Publié le 01/09/2025
9 min de lecture
Par Nans AMAIL
Monde

Les Nations Unies et les institutions internationales face aux crimes contre les journalistes à Gaza

Depuis le 7 octobre 2023, le conflit à Gaza a fait basculer la sécurité des journalistes dans une zone de risque extrême. Les principales organisations professionnelles telles que l’IFJ et RSF constatent une surmortalité inédite des professionnels des médias, avec un poids déterminant des frappes israéliennes dans la bande de Gaza. En parallèle, plusieurs organes des Nations Unies ont multiplié condamnations et appels à des enquêtes indépendantes, soulignant l’exigence de respecter le principe “d’accountability” inscrite dans le droit international humanitaire.

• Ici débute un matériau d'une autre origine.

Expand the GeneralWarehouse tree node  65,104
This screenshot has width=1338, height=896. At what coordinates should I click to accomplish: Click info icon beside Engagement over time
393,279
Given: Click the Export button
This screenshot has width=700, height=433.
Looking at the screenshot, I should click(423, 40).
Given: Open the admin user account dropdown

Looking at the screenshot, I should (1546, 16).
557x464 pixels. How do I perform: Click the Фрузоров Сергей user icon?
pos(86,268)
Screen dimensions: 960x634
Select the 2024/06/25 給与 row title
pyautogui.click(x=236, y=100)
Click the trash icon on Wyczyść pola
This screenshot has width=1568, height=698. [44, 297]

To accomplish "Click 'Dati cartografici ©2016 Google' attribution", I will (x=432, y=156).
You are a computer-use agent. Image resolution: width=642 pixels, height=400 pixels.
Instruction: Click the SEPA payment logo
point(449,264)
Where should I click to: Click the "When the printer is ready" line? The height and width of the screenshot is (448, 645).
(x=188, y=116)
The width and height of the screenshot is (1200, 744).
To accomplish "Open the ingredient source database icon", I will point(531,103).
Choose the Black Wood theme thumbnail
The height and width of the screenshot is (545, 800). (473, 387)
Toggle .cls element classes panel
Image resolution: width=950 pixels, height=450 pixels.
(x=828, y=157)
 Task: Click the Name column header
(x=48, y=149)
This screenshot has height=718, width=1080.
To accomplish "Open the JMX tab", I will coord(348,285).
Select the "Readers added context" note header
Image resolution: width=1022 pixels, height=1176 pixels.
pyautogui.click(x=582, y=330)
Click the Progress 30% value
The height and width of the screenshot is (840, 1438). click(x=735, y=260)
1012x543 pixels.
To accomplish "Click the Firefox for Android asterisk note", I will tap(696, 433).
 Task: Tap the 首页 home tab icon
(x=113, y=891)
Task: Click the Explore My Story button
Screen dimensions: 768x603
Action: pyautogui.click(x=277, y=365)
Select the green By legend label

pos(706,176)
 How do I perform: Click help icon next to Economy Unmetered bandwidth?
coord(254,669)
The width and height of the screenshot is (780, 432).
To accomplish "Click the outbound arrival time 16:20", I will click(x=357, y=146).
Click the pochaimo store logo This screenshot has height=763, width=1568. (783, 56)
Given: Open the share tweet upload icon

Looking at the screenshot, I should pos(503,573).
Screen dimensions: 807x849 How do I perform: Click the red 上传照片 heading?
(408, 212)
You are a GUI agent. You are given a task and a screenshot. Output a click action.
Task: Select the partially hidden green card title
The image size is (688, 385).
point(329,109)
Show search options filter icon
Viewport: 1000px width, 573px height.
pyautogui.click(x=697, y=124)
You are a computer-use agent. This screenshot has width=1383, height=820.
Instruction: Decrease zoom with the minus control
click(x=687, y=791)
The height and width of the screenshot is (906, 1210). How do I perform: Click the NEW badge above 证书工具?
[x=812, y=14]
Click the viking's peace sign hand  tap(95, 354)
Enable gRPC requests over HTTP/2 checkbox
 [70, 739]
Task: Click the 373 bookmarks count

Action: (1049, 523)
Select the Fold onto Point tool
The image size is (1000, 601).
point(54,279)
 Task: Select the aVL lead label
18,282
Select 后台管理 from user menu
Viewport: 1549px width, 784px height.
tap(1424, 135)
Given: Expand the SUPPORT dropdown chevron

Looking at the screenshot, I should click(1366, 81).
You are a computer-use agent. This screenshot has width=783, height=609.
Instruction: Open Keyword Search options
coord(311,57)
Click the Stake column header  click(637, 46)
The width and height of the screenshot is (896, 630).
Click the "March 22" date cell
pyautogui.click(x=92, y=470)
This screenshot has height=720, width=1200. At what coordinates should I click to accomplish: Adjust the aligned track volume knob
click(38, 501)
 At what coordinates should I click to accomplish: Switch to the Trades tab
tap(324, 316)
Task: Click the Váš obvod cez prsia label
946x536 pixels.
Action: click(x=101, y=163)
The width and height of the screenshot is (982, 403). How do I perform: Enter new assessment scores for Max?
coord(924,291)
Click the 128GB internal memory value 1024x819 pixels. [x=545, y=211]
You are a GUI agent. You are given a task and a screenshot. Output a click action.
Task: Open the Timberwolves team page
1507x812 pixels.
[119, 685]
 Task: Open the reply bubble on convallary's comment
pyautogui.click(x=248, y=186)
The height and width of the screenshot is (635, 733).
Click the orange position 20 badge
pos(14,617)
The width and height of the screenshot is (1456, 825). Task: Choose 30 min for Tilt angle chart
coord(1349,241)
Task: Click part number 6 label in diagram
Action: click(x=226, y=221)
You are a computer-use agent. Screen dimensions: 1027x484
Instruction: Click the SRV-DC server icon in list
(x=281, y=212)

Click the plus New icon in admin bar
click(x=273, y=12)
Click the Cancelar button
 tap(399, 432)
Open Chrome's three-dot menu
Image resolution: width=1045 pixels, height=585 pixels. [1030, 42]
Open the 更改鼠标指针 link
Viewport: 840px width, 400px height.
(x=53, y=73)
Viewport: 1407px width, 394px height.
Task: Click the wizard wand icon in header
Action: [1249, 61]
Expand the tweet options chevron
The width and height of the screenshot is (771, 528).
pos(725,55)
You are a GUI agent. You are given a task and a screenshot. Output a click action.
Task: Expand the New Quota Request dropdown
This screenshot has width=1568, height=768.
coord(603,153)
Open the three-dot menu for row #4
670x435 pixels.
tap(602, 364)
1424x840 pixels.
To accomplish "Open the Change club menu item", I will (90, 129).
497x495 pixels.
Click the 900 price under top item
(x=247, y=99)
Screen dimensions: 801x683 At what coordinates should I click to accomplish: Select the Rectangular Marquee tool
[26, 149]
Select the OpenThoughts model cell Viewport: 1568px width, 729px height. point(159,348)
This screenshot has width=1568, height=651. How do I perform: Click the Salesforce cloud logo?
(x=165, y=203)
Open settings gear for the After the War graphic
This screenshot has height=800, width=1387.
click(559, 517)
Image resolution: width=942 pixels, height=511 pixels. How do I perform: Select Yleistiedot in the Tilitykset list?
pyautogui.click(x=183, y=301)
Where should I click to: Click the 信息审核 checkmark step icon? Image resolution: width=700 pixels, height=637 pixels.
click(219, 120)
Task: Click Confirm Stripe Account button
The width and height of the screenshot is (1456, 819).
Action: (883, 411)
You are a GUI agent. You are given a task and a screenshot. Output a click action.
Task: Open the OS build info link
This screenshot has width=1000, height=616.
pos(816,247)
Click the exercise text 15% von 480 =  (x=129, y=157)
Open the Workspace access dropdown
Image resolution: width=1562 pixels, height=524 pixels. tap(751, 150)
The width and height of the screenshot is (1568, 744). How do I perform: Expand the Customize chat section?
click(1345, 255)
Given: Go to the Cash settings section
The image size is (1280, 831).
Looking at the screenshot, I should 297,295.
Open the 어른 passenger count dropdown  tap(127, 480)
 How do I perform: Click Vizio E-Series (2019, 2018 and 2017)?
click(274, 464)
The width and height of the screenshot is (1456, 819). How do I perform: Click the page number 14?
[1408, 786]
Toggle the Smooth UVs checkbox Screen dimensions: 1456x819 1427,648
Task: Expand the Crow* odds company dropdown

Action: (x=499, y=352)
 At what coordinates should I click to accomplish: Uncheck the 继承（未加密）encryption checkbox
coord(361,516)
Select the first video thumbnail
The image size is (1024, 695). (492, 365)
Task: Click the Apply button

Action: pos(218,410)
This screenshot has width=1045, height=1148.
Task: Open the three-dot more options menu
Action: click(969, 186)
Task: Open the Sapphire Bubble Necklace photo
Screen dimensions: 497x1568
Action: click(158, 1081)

Le résultat affligeant des données des organismes de défense des reporters

Avant Gaza, la tendance 2022 montrait déjà un palier élevé. L’IFJ a recensé 68 journalistes et personnels des médias tués en 2022 (toutes causes confondues, monde entier). RSF, avec une méthodologie plus restrictive (focus sur les journalistes tués « en lien avec leur travai

l »), avait publié un total légèrement différent. Malgré des écarts dû à la différence de calcul et de prise en compte des journalistes en mission ou des personnels qui soutiennent les journalistes, les chiffres restent alarmant et s’aggrave dès l’année suivante.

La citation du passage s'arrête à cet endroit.